2007 Collectors Issue

Hot Rocks

Heating your house from the ground up

Beneath the Adirondack Park’s arctic-zone plants, glacier-carved mountains and dark forests it’s always 50 degrees.

Even in February, that’s the temperature of the earth under northern New York, from the frost line to about 2,000 feet below, and it’s stable throughout the year.

Home and business owners looking for an alternative to heating with fossil fuels are tapping into the underground. Solar power isn’t an option for a lot of park residents because trees and mountains (not to mention clouds) block the rays. A few homesteaders have gone off the grid with wind power, but giant turbines haven’t been permitted inside the Adirondack Park yet because of concern they might harm birds and bats, as well as the scenery.

If granite underlays your building site, as it does much of this region, you may have to drill a little deeper to tap the earth’s warmth, but it’s there. Two major new institutions, Tannery Pond Community Center, which opened in North Creek in 2002, and the expanded Arts Center in Old Forge, due to open next year, both chose geothermal energy to heat and cool their facilities.

Marty DeVit, owner of Thermal As­sociates, in Glens Falls, installed Tannery Pond’s system and dozens of others in the southeastern Adirondacks over the past 24 years. Most of his sales have been clinched by economics: The earth’s heat is free, and geothermal systems make up the comparatively high cost of installation in fuel savings over anywhere from three to 18 years, varying with how deep pipes must be sunk, the size of a building and other factors. “It all de­pends on what kind of real estate you have,” De­Vit says. Tannery Pond estimates an annual saving of $24,000 in energy costs, for a three-year payback.

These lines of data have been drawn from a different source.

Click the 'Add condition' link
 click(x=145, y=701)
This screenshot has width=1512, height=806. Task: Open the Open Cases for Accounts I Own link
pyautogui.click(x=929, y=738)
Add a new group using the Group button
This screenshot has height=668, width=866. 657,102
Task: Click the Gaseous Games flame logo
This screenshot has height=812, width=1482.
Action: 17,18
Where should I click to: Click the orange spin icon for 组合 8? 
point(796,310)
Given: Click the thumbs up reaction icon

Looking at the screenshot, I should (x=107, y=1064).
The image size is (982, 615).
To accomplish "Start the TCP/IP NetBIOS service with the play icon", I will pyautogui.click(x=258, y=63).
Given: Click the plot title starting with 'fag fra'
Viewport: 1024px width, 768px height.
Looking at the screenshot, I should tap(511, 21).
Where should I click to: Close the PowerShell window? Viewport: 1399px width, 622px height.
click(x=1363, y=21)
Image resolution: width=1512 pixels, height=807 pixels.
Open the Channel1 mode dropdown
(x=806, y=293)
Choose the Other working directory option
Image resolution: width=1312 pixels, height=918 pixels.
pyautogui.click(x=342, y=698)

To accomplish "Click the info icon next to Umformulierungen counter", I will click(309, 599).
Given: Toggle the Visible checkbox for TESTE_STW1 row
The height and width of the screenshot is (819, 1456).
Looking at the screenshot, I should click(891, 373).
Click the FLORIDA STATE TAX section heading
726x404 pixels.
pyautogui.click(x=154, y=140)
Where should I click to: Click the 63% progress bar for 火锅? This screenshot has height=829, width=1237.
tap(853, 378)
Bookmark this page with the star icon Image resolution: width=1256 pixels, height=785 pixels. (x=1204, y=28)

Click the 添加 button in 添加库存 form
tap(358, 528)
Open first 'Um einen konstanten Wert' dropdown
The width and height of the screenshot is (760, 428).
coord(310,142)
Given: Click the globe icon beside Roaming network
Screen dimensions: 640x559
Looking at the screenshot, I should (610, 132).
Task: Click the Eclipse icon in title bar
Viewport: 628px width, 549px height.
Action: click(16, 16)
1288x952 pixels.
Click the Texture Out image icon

The earth’s heat is also nonpolluting, and a new wave of environmentally aware buyers are motivated by a desire to minimize carbon emissions, he adds. For them, saving money on fuel oil (which was hovering near two dollars a gallon at press time) is a bo­nus, as is the equipment’s long life ex­pectancy, built-in water-heating and the elimination of boilers.

“It would nicely fit in with our personal dreams—a small, easy-to-care-for home that is not greedily consuming. So, comfort and absolution at the same time,” says Susan Moody, who with her husband, Alan Brown, is planning to build four energy-efficient town houses on the Saranac River, in Saranac Lake. “Saving the planet is going to require a change in our energy infrastructure and a change in our attitudes. It is not going to have one solution. Geothermal energy is one that seems to make sense in many ways. If we all took a step, any step, forward, we might see a trend that could turn the tide before it is too late.”

Moody and Brown are studying an estimate of $35,000 per 2,000-square-foot unit. Five loops of pipe would be sunk 400 feet beneath each home. The depth is needed because the lot is too small to lay horizontal pipes, and the tubes must have ample surface area to ab­sorb the earth’s temperature.

Geothermal isn’t the answer for every home, although DeVit says even a middle-income family living in a bungalow on a small village lot could consider it. Get an on-site assessment of your property from an expert to determine what kind of system would work best. Any geothermal system requires three things: 1. A place to lower pipes into the earth (in a horizontal pattern about 10 feet down if you have a large property or sandy/clay soils, or straight down if your building sits on a small lot or rock). 2. A heat pump, to ex­change cool water for warm inside and outside the house. 3. A heat distribution system like those inside any house (radiant floor heat or hot-air ducts, for example).

Ground-source heat pumps are not like furnaces, according to Natural Home Heating, by Greg Pahl. Inside a sheet-metal box usually small enough to fit in a closet, a cold liquid refrigerant absorbs heat from the ground. The liquid evaporates as it warms, becoming a gas, he writes. “This refrigerant gas [contained in coils] then passes through a compressor, where it is pressurized, raising its temperature to 160 degrees. The heated gas then circulates through another heat exchanger, where heat is removed from the gas and transferred to water or air that is circulated into your home.” Or vice versa to cool a house. The pump runs on electricity, so unless you install solar or alternative-source power, geo­thermal is not a grid-free technology.

Contrary to popular belief, rock is a good base for the tubes, say DeVit and John Manning, a Skaneateles-based con­­­tractor who has worked on the Ak­wesasne Mohawk reservation and Fort Drum Army base. Holes drilled in granite are unlikely to shift. Also contrary to popular belief, DeVit and Manning say the technology makes sense for cold climates. Sunbelt dwellers who use the earth to cool their homes get a faster payback (using 70 percent less energy than conventional air-conditioning), but in the long run the numbers still add up.

The saving Alan Brown anticipates, compared to an oil or propane system, is 40 to 60 percent, so he expects to make up his investment in 10 or so years. “This is not great financially but, if you believe fossil fuels have nowhere to go but up, it begins to look better,” he says.